In contrast to the spawning menu, the game itself is staggeringly beautiful, in an authentic WW2 way. It’s not due to the visuals either, which, although are amazing in their own right, don’t blow me away. The star of the show is the audio. Do yourself a favour and get a good set of headphones, because the sound design of Hell Let Loose is surreal. Everything from the echo of an MG in the distance, to the whistle of a missile heading for the ground is accounted for. The atmosphere is stunning, there’s truly nothing out there that comes close to it. The sound design mixes so well with the HUD-less visuals, it really makes you feel like you're part of a world war.

Power To The People

Finally, we hit the potential worst part of the game. Everything I've mentioned on teamplay and co-ordination relies on who you are playing with. Hell Let Loose is a very popular game, so don’t worry about not being able to find full servers, but there’s a good chance that you’ll be joining matches where only a few people (or worse, none at all) are using microphones or giving orders.

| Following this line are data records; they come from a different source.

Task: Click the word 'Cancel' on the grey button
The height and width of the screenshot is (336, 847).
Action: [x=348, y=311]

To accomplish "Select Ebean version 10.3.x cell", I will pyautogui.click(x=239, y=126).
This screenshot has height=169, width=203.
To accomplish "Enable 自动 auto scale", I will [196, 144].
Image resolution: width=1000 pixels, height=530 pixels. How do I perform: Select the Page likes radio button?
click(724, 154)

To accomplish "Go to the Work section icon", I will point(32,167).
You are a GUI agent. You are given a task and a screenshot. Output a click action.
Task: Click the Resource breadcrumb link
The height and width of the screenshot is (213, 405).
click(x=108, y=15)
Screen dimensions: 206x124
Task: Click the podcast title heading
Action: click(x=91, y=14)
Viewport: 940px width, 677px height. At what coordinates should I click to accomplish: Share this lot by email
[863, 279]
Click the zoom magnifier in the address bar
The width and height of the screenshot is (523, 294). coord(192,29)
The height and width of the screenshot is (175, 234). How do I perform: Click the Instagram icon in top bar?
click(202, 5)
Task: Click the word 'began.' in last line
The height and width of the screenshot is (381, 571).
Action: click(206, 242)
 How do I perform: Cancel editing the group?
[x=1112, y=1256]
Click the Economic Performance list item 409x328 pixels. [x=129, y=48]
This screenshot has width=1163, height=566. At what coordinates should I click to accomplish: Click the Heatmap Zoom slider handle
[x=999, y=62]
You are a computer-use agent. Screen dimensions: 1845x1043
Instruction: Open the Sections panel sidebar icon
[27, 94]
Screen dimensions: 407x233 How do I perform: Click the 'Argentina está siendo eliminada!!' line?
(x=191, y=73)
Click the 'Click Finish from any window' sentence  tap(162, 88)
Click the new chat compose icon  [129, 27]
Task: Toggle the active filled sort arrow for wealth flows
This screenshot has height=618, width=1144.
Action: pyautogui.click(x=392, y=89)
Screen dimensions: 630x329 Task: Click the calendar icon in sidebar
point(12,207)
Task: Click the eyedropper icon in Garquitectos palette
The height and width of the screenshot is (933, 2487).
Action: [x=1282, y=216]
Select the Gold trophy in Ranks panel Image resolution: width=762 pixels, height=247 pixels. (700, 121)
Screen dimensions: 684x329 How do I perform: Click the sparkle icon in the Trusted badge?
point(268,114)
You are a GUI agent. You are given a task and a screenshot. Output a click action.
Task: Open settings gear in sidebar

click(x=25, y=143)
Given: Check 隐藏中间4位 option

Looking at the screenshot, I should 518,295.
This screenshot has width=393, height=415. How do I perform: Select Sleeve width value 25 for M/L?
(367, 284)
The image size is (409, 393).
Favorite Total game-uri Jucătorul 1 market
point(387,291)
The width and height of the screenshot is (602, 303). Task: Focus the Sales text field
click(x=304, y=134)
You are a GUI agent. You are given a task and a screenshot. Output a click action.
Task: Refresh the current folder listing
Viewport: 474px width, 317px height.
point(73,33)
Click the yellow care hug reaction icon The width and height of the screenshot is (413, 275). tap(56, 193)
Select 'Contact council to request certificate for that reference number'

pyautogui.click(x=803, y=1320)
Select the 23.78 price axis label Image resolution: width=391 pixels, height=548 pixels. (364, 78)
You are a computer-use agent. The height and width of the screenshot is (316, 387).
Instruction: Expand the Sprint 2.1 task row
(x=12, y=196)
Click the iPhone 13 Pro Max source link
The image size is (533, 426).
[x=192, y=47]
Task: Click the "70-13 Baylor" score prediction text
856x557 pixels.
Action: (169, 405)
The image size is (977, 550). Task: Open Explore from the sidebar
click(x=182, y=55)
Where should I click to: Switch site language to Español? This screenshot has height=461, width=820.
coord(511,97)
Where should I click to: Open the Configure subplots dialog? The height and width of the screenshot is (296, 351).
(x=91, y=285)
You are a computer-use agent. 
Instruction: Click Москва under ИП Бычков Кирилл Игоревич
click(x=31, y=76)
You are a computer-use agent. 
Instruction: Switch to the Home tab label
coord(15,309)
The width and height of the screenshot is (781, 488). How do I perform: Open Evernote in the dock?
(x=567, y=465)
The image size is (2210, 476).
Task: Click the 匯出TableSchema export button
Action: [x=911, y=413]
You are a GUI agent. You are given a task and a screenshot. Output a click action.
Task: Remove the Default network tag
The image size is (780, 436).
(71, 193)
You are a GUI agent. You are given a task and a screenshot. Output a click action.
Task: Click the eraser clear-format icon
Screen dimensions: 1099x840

It’s a shame that such well-crafted tools that work so well together can be easily ruined by simply not having enough players getting involved with the talking/teamwork aspect. At least half of my matches (which most are played for a maximum of one hour) I've experienced dead chats and no teamwork. It truly does hamper the experience, and keeps you from getting too excited when playing.

Final Thoughts

Hell Let Loose is a difficult game to score, because when everything is working as intended, it’s the best online shooter I've ever played hands down. I’ve had one or two matches that have been simply incredible. It’s not unnatural to suggest that there’s a hint of role playing in this game too, being a medic and hearing the screams of your team through their mics cements this fact.

The handful of players that get into character when playing are the ones that will keep this game going for years to come. I do hope that more and more players start to understand the role-playing element, and grow to become more comfortable using their mics with other players. Until that time however, Hell Let Loose will be an amazing authentic WW2 shooter – Only if the other 99 players in the match help make it so.